From the third floor of the hospital I could look out over South London all the way to Canary Wharf and it was amazing to me how there was no difference I could see. Life was just rumbling on, same as it ever did. When my shift ended I legged it out of the hospital and headed to the train station. Every group of people, no matter how innocent they looked, made my spidey-sense ping and it was all I could do not to sprint for the train. As I got to the station I was passed by two horse carrier lorries, blues and twos going and zooming off to an incident somewhere. On the platform I overheard a group of police officers on their way to work debating whether or not annual had been cancelled.

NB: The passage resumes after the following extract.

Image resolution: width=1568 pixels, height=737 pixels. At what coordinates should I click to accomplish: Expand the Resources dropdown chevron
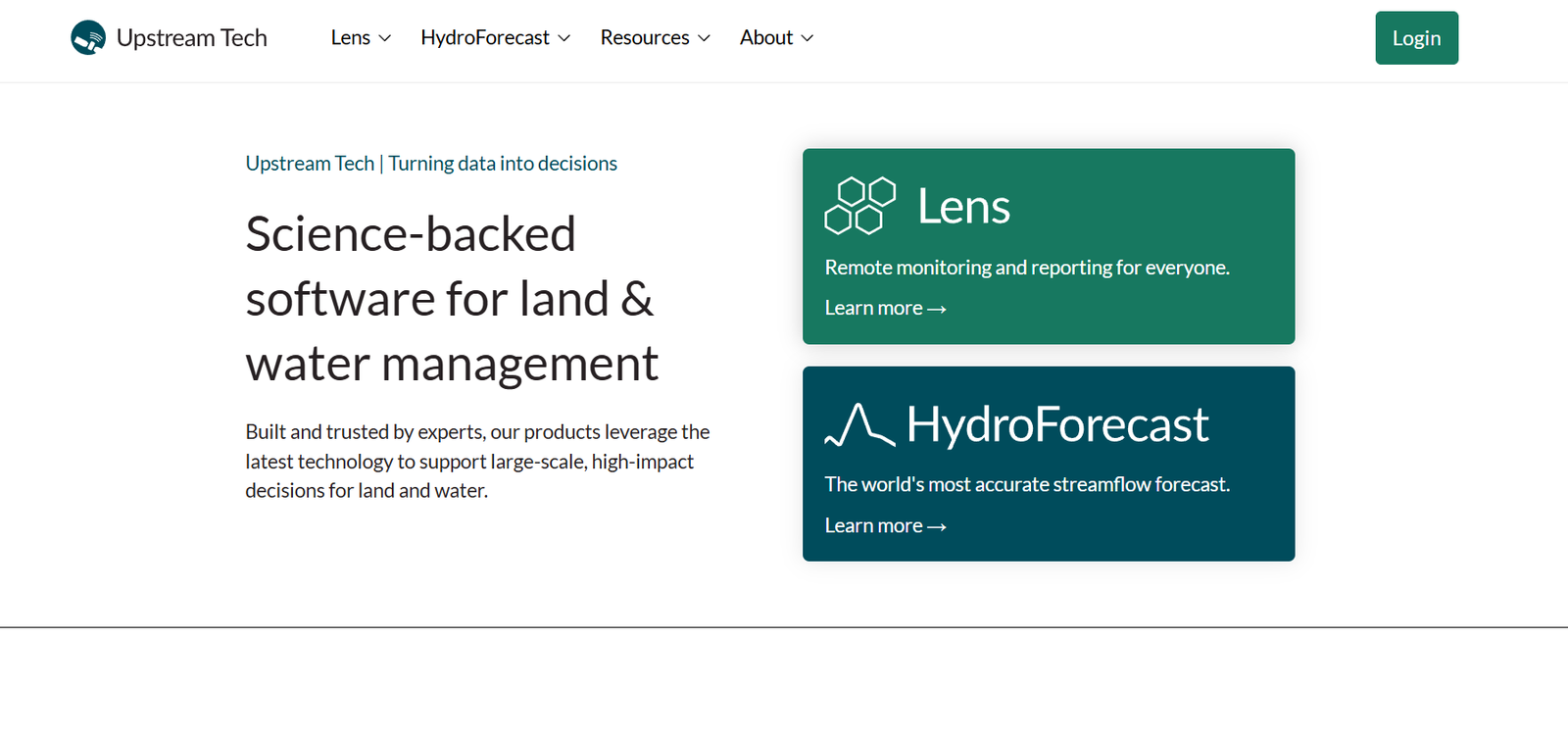(x=704, y=38)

My wife had been working up in North London in a shop and had had the police come around and tell her to shut up shop and go home. In the middle of the afternoon. She had tried to do a bit of food shopping on the way home only to find all the supermarkets by us shut and some even boarded over with plywood in preparation for violence.
I am torn between worrying about the next few nights and thinking that this will blow over soon enough. The Met have made lots of noise about intensifying policing in the capital and their no-nonsense approach to public order offences is well known around the UK. They are issuing plastic bullets and allocating water cannon.
I'd also like to raise my voice to join the choir of Londoners appalled by the behaviour of a violent and antisocial minority. The best description I have come up with is an amalgam of disenfranchised people, who have been raised on a diet of mass consumerism, with nothing to lose and little fear from prosecution. Arguably a very dangerous combination. That there has been such a united front against these people is something which gives me hope for the city and the species in general.